Prompt: Update the records below by replacing every "Click the" with "Tap the", leaving everything else unchanged.

Rows:
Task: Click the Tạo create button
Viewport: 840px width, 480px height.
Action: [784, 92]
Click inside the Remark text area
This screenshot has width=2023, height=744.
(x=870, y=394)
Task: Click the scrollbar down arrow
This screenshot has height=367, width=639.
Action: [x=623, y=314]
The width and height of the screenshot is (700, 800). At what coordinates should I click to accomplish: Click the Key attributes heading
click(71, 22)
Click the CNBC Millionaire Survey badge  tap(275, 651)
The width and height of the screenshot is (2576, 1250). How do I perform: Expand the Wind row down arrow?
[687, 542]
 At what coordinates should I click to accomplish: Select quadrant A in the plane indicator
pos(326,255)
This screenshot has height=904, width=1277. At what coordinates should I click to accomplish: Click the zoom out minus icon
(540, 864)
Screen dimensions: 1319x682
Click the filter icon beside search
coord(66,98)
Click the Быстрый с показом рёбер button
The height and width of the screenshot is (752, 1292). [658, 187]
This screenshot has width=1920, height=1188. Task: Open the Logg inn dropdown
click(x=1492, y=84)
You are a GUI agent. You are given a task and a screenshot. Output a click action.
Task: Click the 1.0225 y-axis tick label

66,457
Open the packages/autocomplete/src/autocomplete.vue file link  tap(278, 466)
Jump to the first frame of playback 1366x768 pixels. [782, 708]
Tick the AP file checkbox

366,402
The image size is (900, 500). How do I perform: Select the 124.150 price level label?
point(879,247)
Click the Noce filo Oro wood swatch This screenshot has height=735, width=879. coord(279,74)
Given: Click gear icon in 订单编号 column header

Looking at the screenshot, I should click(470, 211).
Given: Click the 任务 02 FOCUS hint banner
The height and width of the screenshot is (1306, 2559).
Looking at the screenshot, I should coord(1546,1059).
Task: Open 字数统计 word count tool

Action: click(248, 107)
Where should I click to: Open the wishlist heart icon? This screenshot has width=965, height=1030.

Result of this task:
Task: Tap the Tạo create button
Viewport: 840px width, 480px height.
Action: [784, 92]
Click inside the Remark text area
This screenshot has width=2023, height=744.
(x=870, y=394)
Task: Tap the scrollbar down arrow
This screenshot has height=367, width=639.
Action: [x=623, y=314]
The width and height of the screenshot is (700, 800). At what coordinates should I click to accomplish: Tap the Key attributes heading
click(71, 22)
Tap the CNBC Millionaire Survey badge  tap(275, 651)
The width and height of the screenshot is (2576, 1250). How do I perform: Expand the Wind row down arrow?
[687, 542]
 At what coordinates should I click to accomplish: Select quadrant A in the plane indicator
pos(326,255)
This screenshot has height=904, width=1277. At what coordinates should I click to accomplish: Tap the zoom out minus icon
(540, 864)
Screen dimensions: 1319x682
Tap the filter icon beside search
coord(66,98)
Tap the Быстрый с показом рёбер button
The height and width of the screenshot is (752, 1292). [658, 187]
This screenshot has width=1920, height=1188. Task: Open the Logg inn dropdown
click(x=1492, y=84)
You are a GUI agent. You are given a task and a screenshot. Output a click action.
Task: Tap the 1.0225 y-axis tick label

66,457
Open the packages/autocomplete/src/autocomplete.vue file link  tap(278, 466)
Jump to the first frame of playback 1366x768 pixels. [782, 708]
Tick the AP file checkbox

366,402
The image size is (900, 500). How do I perform: Select the 124.150 price level label?
point(879,247)
Tap the Noce filo Oro wood swatch This screenshot has height=735, width=879. coord(279,74)
Given: Click gear icon in 订单编号 column header

Looking at the screenshot, I should click(470, 211).
Given: Tap the 任务 02 FOCUS hint banner
The height and width of the screenshot is (1306, 2559).
Looking at the screenshot, I should coord(1546,1059).
Task: Open 字数统计 word count tool

Action: click(248, 107)
Where should I click to: Open the wishlist heart icon? This screenshot has width=965, height=1030.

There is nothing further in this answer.